## REQUIRED TASK:
Render everything from the first line of the entries down to the line containing "[1528, 625]", both ends included, as a JSON list of strings with one string per line, omitting blank lines.

■ ■ ■ ■ ■

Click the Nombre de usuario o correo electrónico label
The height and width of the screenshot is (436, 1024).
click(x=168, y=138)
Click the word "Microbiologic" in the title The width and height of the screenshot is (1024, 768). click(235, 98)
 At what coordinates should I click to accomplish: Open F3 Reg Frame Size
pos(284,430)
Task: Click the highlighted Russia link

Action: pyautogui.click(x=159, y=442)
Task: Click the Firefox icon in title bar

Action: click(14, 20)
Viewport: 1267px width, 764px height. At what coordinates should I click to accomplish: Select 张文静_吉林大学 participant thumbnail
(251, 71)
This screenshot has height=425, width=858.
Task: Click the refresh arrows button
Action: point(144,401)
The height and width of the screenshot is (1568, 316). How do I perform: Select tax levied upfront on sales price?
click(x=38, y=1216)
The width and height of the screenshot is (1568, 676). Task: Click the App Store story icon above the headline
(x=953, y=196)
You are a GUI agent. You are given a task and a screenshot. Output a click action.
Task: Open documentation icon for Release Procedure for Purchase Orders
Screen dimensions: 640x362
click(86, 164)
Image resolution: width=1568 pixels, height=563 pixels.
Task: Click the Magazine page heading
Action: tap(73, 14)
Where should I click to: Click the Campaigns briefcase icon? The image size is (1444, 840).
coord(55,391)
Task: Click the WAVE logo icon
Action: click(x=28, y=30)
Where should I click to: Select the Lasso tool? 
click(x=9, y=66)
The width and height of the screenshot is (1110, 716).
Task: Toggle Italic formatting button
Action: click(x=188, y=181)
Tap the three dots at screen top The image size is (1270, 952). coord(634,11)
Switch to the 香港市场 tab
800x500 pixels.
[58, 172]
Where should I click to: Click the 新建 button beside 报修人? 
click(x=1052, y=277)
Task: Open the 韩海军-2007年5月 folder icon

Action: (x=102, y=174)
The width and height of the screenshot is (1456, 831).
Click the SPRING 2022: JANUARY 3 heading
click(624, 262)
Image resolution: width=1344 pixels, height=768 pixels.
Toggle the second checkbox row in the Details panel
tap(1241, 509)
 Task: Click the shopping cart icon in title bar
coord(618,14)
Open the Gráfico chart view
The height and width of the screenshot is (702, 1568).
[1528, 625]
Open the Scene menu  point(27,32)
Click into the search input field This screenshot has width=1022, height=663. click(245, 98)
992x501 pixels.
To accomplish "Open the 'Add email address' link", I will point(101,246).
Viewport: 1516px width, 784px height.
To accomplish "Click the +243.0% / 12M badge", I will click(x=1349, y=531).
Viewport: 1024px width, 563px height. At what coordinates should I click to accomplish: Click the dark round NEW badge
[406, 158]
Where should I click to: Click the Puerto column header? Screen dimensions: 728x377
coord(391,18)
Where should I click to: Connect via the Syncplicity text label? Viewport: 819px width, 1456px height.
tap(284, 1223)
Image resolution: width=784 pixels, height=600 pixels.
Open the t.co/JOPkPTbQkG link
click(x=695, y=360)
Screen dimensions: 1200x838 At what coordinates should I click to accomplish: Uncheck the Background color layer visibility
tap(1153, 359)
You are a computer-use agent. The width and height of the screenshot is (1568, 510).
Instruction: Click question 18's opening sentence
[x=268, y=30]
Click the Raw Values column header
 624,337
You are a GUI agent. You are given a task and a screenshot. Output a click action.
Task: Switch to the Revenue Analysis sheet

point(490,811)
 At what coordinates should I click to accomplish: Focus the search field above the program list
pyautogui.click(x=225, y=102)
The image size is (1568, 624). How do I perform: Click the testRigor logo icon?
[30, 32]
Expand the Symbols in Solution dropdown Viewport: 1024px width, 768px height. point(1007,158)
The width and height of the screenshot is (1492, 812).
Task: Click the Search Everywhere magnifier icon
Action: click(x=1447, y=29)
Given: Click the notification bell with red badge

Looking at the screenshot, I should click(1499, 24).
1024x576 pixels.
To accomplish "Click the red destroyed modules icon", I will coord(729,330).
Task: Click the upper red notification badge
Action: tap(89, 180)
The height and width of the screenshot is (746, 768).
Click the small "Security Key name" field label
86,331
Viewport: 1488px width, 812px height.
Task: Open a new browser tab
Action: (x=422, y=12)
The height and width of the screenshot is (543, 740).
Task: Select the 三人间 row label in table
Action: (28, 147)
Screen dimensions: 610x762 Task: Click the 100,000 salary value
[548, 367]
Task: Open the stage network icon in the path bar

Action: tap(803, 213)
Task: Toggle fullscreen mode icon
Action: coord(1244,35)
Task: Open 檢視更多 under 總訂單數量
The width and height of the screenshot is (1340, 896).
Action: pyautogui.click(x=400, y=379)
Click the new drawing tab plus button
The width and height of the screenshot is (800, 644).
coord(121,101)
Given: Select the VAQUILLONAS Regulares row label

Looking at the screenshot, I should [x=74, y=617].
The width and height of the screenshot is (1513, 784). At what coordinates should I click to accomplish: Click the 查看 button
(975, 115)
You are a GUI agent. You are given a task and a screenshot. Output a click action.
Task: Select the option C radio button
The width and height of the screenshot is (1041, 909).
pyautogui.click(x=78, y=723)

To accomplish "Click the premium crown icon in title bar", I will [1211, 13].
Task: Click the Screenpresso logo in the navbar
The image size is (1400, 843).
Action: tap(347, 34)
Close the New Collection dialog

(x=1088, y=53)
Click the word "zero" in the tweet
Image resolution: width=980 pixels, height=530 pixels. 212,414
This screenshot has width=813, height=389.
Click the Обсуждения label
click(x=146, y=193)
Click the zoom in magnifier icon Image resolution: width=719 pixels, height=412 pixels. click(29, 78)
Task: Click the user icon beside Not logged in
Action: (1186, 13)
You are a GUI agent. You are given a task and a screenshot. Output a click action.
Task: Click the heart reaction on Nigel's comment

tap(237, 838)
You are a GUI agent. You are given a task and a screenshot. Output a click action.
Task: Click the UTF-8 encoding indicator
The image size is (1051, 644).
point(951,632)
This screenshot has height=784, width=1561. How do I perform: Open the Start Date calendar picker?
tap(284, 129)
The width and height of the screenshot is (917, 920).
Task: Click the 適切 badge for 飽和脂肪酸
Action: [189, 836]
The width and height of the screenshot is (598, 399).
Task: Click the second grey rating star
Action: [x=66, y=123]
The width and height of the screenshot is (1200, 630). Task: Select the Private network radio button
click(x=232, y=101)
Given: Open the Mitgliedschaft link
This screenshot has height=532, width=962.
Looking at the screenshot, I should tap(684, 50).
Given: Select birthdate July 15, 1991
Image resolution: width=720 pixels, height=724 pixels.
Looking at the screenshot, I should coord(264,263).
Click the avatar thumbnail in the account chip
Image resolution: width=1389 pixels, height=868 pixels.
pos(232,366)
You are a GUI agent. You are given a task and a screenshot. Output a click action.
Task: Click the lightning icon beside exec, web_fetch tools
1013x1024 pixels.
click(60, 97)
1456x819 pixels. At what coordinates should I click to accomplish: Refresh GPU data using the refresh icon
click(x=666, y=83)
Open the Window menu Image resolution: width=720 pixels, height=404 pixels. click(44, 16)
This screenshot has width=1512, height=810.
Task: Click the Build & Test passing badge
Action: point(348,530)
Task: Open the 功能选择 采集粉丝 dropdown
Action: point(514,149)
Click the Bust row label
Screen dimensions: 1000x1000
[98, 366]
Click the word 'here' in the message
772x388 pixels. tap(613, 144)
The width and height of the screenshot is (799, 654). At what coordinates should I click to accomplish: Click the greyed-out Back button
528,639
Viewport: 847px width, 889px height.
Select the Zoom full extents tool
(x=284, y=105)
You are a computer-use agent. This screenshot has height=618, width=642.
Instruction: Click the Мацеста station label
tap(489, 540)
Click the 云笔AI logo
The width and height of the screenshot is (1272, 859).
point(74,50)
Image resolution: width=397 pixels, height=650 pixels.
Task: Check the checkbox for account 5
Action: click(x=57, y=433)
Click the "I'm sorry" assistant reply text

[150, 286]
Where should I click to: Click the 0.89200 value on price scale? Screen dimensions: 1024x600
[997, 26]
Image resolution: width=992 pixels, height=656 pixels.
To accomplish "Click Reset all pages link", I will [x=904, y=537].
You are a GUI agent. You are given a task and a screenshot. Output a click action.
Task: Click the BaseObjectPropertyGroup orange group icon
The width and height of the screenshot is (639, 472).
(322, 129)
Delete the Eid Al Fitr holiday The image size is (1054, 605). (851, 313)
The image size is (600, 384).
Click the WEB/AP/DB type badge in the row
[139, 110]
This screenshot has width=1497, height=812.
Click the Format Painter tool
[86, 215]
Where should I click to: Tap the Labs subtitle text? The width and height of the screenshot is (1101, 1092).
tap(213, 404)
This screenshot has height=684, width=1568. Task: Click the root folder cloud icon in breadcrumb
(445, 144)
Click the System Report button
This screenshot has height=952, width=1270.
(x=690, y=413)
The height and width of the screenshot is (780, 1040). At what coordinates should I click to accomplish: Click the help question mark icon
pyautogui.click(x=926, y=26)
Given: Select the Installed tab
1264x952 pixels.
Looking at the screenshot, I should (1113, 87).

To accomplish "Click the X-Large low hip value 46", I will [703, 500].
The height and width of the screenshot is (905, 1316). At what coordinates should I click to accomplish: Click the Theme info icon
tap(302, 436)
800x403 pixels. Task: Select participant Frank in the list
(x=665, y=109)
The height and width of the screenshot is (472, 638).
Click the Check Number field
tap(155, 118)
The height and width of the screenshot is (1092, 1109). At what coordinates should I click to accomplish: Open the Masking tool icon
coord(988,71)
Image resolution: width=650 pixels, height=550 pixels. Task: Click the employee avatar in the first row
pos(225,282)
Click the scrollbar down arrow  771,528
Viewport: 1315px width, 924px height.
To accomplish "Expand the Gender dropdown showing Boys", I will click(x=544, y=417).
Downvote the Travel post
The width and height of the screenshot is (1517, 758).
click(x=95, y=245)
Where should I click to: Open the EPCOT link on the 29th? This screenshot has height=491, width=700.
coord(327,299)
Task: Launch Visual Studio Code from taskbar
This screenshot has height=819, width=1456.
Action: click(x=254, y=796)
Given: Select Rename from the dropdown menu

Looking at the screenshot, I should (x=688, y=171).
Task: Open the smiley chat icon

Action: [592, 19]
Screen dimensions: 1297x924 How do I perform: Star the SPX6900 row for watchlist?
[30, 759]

■ ■ ■ ■ ■

## WRITTEN ANSWER:
[
  "Click the Nombre de usuario o correo electrónico label",
  "The height and width of the screenshot is (436, 1024).",
  "click(x=168, y=138)",
  "Click the word \"Microbiologic\" in the title The width and height of the screenshot is (1024, 768). click(235, 98)",
  " At what coordinates should I click to accomplish: Open F3 Reg Frame Size",
  "pos(284,430)",
  "Task: Click the highlighted Russia link",
  "Action: pyautogui.click(x=159, y=442)",
  "Task: Click the Firefox icon in title bar",
  "Action: click(14, 20)",
  "Viewport: 1267px width, 764px height. At what coordinates should I click to accomplish: Select 张文静_吉林大学 participant thumbnail",
  "(251, 71)",
  "This screenshot has height=425, width=858.",
  "Task: Click the refresh arrows button",
  "Action: point(144,401)",
  "The height and width of the screenshot is (1568, 316). How do I perform: Select tax levied upfront on sales price?",
  "click(x=38, y=1216)",
  "The width and height of the screenshot is (1568, 676). Task: Click the App Store story icon above the headline",
  "(x=953, y=196)",
  "You are a GUI agent. You are given a task and a screenshot. Output a click action.",
  "Task: Open documentation icon for Release Procedure for Purchase Orders",
  "Screen dimensions: 640x362",
  "click(86, 164)",
  "Image resolution: width=1568 pixels, height=563 pixels.",
  "Task: Click the Magazine page heading",
  "Action: tap(73, 14)",
  "Where should I click to: Click the Campaigns briefcase icon? The image size is (1444, 840).",
  "coord(55,391)",
  "Task: Click the WAVE logo icon",
  "Action: click(x=28, y=30)",
  "Where should I click to: Select the Lasso tool? ",
  "click(x=9, y=66)",
  "The width and height of the screenshot is (1110, 716).",
  "Task: Toggle Italic formatting button",
  "Action: click(x=188, y=181)",
  "Tap the three dots at screen top The image size is (1270, 952). coord(634,11)",
  "Switch to the 香港市场 tab",
  "800x500 pixels.",
  "[58, 172]",
  "Where should I click to: Click the 新建 button beside 报修人? ",
  "click(x=1052, y=277)",
  "Task: Open the 韩海军-2007年5月 folder icon",
  "Action: (x=102, y=174)",
  "The width and height of the screenshot is (1456, 831).",
  "Click the SPRING 2022: JANUARY 3 heading",
  "click(624, 262)",
  "Image resolution: width=1344 pixels, height=768 pixels.",
  "Toggle the second checkbox row in the Details panel",
  "tap(1241, 509)",
  " Task: Click the shopping cart icon in title bar",
  "coord(618,14)",
  "Open the Gráfico chart view",
  "The height and width of the screenshot is (702, 1568).",
  "[1528, 625]"
]